Hong Kong’s largest builder by market value’s bid of HK$602 million ($77 million) for Town Lot 55 in the Tung Chung area gives it the right to develop up to 37,268 square metres (401,149 square feet) of space, according to an announcement by the city’s Lands Department.
At HK$1,501 per square foot of built area, the deal is the lowest price per unit area of any government land sale in the last 11 years, according to a report by local news site HK01, with analysts saying the tender was in line with earlier predictions.
“The awarded price of HK$602 million falls within the middle of market expectations, which had a wide range due to the sensitivity of the site’s unit rate to developers’ individual assessment parameters,” Alex Leung, chief surveyor at CHFT Advisory and Appraisal, told Mingtiandi. CHFT had expected a price between HK$500 million and HK$530 million.
Second Time Lucky
Sun Hung Kai, which bested competing bids from local rivals K Wah International, Sino Land and a private entity named Able Best Limited, is now in line to develop 745 homes on the site on Lantau Island.

Sun Hung Kai chairman Raymond Kwok is picking up a third site in 8 months
The developer controlled by Hong Kong’s Kwok family plans to invest HK$3.5 billion, including the land premium, building small and medium-sized homes on the site, Sun Hung Kai deputy managing director Victor Lui told local media.
“Our previous valuation of this site on accommodation value basis ranged from HK$1,250 to HK$1,400 per square foot. The transacted consideration is in line with the market expectation,” Vincent Cheung, managing director of Vincorn Consulting and Appraisal Limited, told Mingtiandi.
“The government clarified before the tender closing that the site can be built up to 745 units instead of 330 units (in the earlier tender), which attracts developers’ interest on this site,” Cheung added.
The government’s initial tender in 2023 estimated the site could yield 415 homes, however, a sanitation report indicated that it could only support 310 units, triggering concern among potential developers. The government cancelled that tender after all four bids failed to meet its reserve price.
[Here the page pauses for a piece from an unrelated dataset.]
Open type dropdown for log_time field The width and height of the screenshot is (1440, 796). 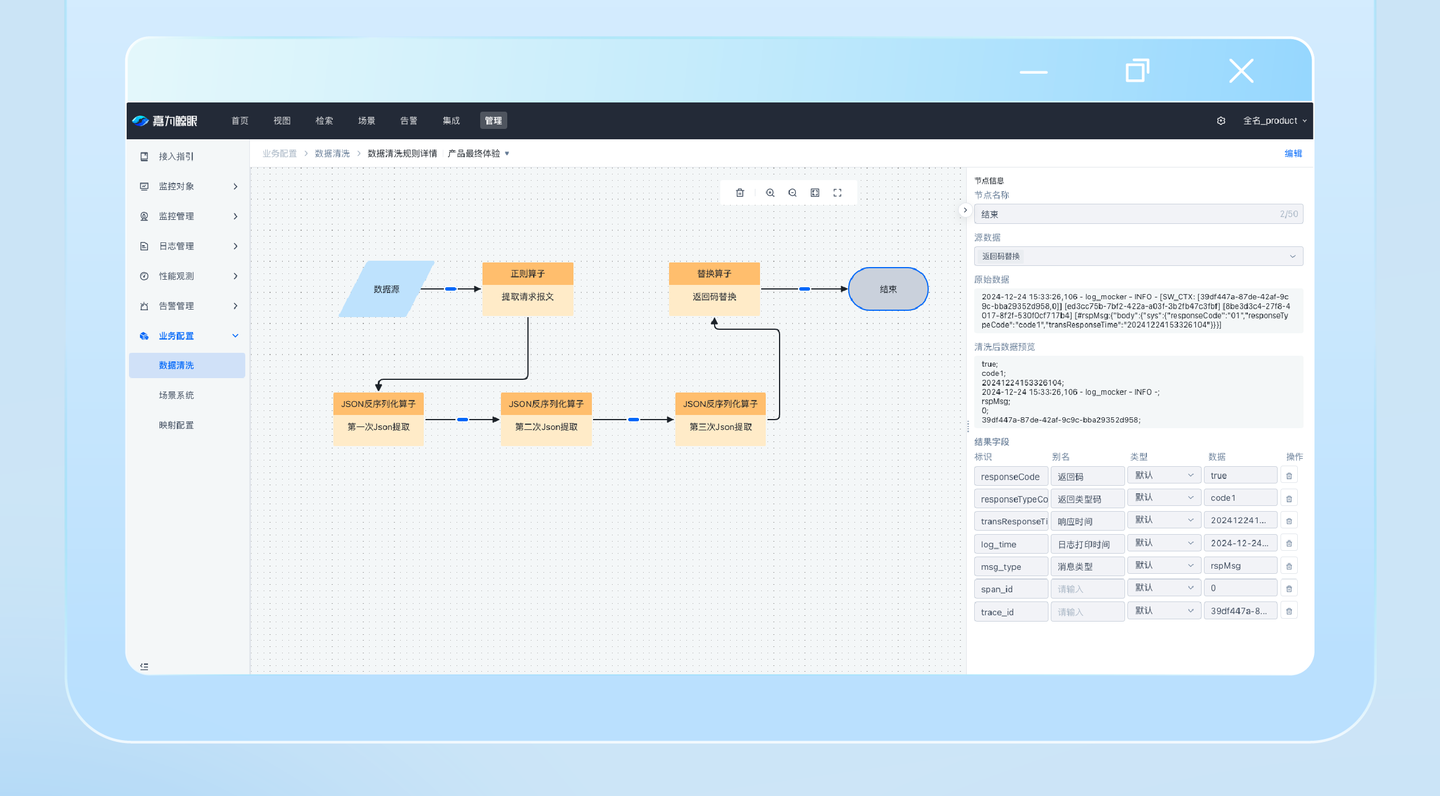1163,543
With the government having increased the expected number of homes for Town Lot 55 based on improved sewage discharge infrastructure, the economics of this latest tender became more appealing. The project also benefits from the expected opening of the Tung Chung East MTR station, which is scheduled to open in 2029 and the success of other recent tenders in the area.
“After the increase in units number to 745, the average unit size could be around 538 square feet on gross. The flat size mix could be in a wider range, and better fit different needs of potential flat buyers,” said CHFT’s Leung.
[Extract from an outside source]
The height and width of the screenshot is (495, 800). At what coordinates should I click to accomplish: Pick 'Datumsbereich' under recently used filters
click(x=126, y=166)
“The site upon completion will benefit from the opening of the Tung Chung East MTR station. In addition, the Tung Chung Town Lot 53 successfully bid by Nan Fung last year together with the upcoming Site 106A will make the community more complete in the future,” Vincorn’s Cheung said.
Cautious Acquisitions
Hong Kong’s feeble housing market has made developers wary of acquiring new sites, with previous land sales in Tung Chung, an emerging area around one-hour’s commute from Central, requiring repeat attempts before finding a buyer.
“The fact that this site was sold on its second attempt mirrors a recent phenomenon in Tung Chung. This is indeed the fourth consecutive project in the area that had to be awarded on its second tender attempt. This indicates that the government and MTRC have revised its perspective on the market situation, and could have well adjusted their reserve price and/or tender conditions in favour of the developers,” said CHFT’s Leung.
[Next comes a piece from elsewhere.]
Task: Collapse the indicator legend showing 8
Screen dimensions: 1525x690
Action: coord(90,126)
Last December, Hong Kong’s MTR Corporation sold a plot near Sun Hung Kai’s latest acquisition to local builder Nan Fung Group after receiving no bids in a previous tender in 2023. That sale went through after the rail operator cut the project’s scale by over 53 percent and eliminated the shopping centre element of the tender.
Sun Hung Kai’s pick-up this week comes as the company has been one of Hong Kong’s most acquisitive developers in recent months, including winning a residential site tender in the New Territories’ Sha Tin area during January with a HK$606 million bid.
In July last year, the developer outbid ten contenders to win another residential site in Sha Tin for HK$619 million, with that figure representing a more than 50 percent discount from 2022 land prices in the area, highlighting the city’s housing market slide.